═══ Selected extract

London's FTSE 100 edges 9.71 points higher to 6,510.85 on Monday, with another drop in the oil price and European worries curtailing gains. Among the week's early winners is online domestic appliances retailer AO World (AO.), bid 7.2% higher to 264.8p on a strong Christmas trading statement. AO website sales grew 38% in the third quarter to December, during which the televisions-to-washing machines seller AO coped admirably with 'Black Friday'. There's also a positive operational update on AO's early-stage German business to cheer investors.
Africa and Middle East-based oil producer Afren (AFR) slumps 23.1% to 30.24p as it slashes resource estimates for its Barda Rash field in Kurdistan, northern Iraq. The company says it is considering strategic options for the project as an updated reserves audit eliminated gross proved and probable (2P) reserves of 190 million barrels of oil equivalent (boe) and slashed contingent resources from more than 1.2 billion boe to just 250 million boe. Read our news analysis here.
Oil rig refurbishment and manufacturing play Lamprell (LAM) falls 13.3% to 97.6p as it reveals lower oil prices mean revenue for 2015 will be 10% below current expectations. The company also says 'intense competition' will pressure margins.
As the European oil benchmark Brent slumps to less than $50 per barrel - and Goldman Sachs predicts a fall to $42 per barrel - the wider energy sector remains under pressure. Perhaps most notably, oil services firm Hunting (HTG) is down 9.3% at 434.9p.

══════
═══ Raw data

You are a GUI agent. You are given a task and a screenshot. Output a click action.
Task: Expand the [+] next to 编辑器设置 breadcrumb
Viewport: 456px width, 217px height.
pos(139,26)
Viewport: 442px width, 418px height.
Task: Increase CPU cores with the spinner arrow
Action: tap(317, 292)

══════

**Things to do**:
(1) Answer these questions from the market report:
(a) By what percentage did AO website sales grow in the third quarter to December?
(b) To what share price does Afren slump?
(c) Which oil services firm is down 9.3%?
(2) Translate this sentence from the market report into Spanish: "The company also says 'intense competition' will pressure margins."
(3) Carry on the market report from where it stops.
The stored items are separate material, unrelated to the market report.

**Responses for each task**:
(1)
(a) 38%
(b) 30.24p
(c) Hunting (HTG)

(2) La empresa también afirma que la "intensa competencia" presionará los márgenes.

(3)
Drug-maker Shire (SHP) sheds a penny at £47.40 after agreeing to buy US rare disease-focused biotech NPS Pharma (NPSP:NDQ). Unveiling its biggest ever acquisition, Shire says it will pay $5.2 billion in cash for NPS, a 51% premium to the target's December 16 closing price. Read our news analysis here.
Drug delivery specialist Skyepharma (SKP) falls 17.2% to 284.1p on profit-taking following the delivery of in-line 2014 results. Reasons for the share price reverse include news the company will carry some restructuring costs and research and development (R&D) spend is to increase.
Cancer and infectious disease-focused drug developer Redx Pharma announces plans to join Aim next month. Liverpool-based Redx will use the £20 million it is looking to raise to develop an immunology business.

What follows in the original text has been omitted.